2−1.事前に歯茎を改善し、歯の表面をきれいにする
歯の表面の汚れをブラシできれいにします。歯周病で歯茎が腫れていると治療の時に出血し、ダイレクトボンディングに血の色がついたり、歯に接着しなかったりすることがあります。歯茎の腫れは事前に改善しておかなければ治療ができないことがあります。
2−2.歯の表面に接着剤を塗る
歯の表面を酸で処理し、見えない汚れをきれいにした後、接着剤を塗ります。接着剤は歯とダイレクトボンディングを接着させる重要な部分です。水分が付いてしまうと接着力が落ちるために乾燥させながら治療を進めます。
2−3.光を当てて接着剤を固める
接着剤を塗った部分に光を当て固めます。光を当てることによって接着剤が歯に着き、また、活性化しプラスチックが着きやすくなります。

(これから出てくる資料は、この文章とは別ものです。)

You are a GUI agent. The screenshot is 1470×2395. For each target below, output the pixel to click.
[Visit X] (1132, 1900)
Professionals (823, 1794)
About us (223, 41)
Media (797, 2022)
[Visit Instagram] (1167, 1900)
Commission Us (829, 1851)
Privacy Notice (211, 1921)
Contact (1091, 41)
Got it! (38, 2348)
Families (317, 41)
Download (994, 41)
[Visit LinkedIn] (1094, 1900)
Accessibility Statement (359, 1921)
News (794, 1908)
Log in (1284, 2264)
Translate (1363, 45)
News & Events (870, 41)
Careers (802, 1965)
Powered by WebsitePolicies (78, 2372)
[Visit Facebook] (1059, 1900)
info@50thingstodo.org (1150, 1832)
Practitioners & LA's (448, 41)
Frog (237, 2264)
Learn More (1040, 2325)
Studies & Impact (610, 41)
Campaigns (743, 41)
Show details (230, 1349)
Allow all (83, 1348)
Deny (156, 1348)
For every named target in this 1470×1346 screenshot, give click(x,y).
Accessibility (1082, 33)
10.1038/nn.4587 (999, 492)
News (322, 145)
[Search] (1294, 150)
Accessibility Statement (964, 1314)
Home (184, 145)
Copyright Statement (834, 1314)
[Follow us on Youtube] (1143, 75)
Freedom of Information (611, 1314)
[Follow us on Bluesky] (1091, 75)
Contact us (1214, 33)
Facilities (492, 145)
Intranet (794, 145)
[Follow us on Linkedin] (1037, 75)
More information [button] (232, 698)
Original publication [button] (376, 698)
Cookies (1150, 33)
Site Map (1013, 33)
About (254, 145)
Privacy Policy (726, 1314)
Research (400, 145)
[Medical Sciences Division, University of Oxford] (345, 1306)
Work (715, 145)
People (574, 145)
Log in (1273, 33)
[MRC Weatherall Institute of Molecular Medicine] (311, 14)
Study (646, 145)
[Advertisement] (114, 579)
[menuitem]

2−4.透明なシートを入れながらプラスチックを詰めていく
歯と歯の間に透明なシートを入れてプラスチックを詰めていきます。治療後、歯と歯がくっ付いてしまわないように透明なシートでカバーしながら、プラスチックを詰め、形を整えていきます。
2−5.形を整えながら詰めていく
歯の色や形に合わせながらダイレクトボンディングを行なっていきます。歯の色を合わせるために2、3種類の色を重ね合わせながらプラスチックを詰めていきます。
2−6.歯とプラスチックを馴染ませる
歯に詰めたプラスチックを刷毛を使って馴染ませ、段差がないようにしていきます。段差が残ると汚れが付きやすくなり変色の原因となります。
2−7.詰めたプラスチックを光で固めます
ダイレクトボンディングで使うプラスチックは光を当てることによって固まるものです。柔らかい間に唾液などに汚染してしまうと劣化や変色の原因となるため、光を当てるとすぐに固まるものを使います。反対側も同じようにプラスチックを詰め、光で固めます。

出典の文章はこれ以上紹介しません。